For cross-platform language runtimes and development tools, this Windows support eliminates the need for separate backend implementations or complex ABI translation layers. Language designers can now target QBE's uniform intermediate language and generate native code for all major desktop platforms.

Architecture and Design Philosophy

QBE operates as a deliberately constrained compiler backend, using the same SSA-based intermediate language at all compilation stages rather than the multi-tier intermediate representations common in larger compiler frameworks. This design choice trades some optimization potential for dramatically reduced implementation complexity.

The backend targets amd64 systems running Linux and macOS, ARM64 processors, and RISC-V64 architectures. Full C ABI support means existing C libraries integrate seamlessly with QBE-compiled code, while IEEE 32-bit and 64-bit floating-point support handles numerical computation requirements.

Looking at the broader compiler ecosystem, we have seen this pattern before with LLVM's emergence in the mid-2000s. While LLVM eventually grew into a comprehensive infrastructure project, its initial appeal lay in providing a clean intermediate representation that language implementers could target without building architecture-specific backends. QBE follows a similar philosophy but prioritizes compilation speed and implementation simplicity over LLVM's comprehensive optimization pipeline.

The 70% performance target reflects a pragmatic assessment of diminishing returns in compiler optimization. Many applications spend more time in I/O, memory access, or algorithmic bottlenecks than in tight computational loops where aggressive optimization delivers measurable gains. For rapid prototyping, educational use, or deployment scenarios where compilation time matters, QBE's approach offers compelling trade-offs.

Community and Development

QBE development occurs through a mailing list at ~mpu/qbe@lists.sr.ht, with real-time discussion on the #myrddin channel at irc.eigenstate.org.

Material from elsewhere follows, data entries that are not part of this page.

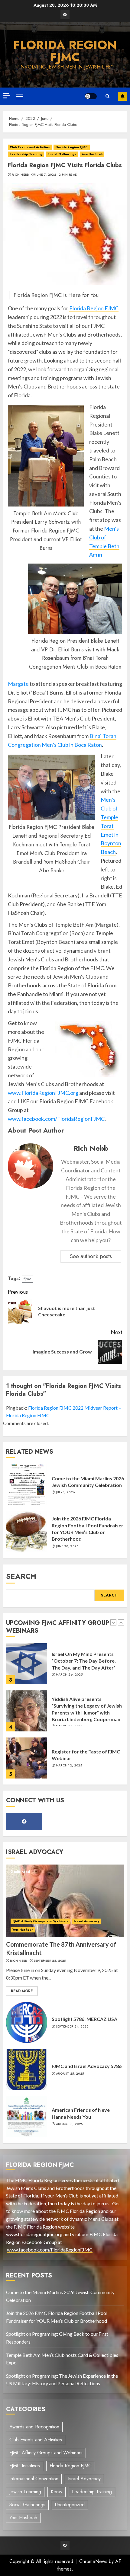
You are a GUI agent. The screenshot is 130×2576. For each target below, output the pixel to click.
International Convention (33, 2478)
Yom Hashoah (92, 154)
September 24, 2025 (72, 2027)
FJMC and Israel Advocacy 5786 (87, 2066)
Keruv (56, 2491)
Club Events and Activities (30, 147)
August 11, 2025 (69, 2124)
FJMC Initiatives (24, 2465)
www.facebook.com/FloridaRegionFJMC (56, 1118)
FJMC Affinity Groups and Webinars (40, 1921)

The project maintains a focused scope that enables individual contributors to make significant architectural contributions, as demonstrated by Graham's Windows ABI implementation and Paterson-Jones's optimization work.

The 7,000-line code addition alongside 1,500 lines removed suggests active refactoring and feature consolidation rather than simple feature accumulation. This maintenance approach aligns with QBE's core design goal of remaining a manageable codebase that individual developers can comprehend and modify.

The Windows support addition positions QBE as a viable backend for cross-platform programming language implementations that need native code generation without the complexity overhead of larger compiler infrastructures. Combined with the performance improvements and shared library support, version 1.3 represents a significant maturation of the platform's practical deployment capabilities.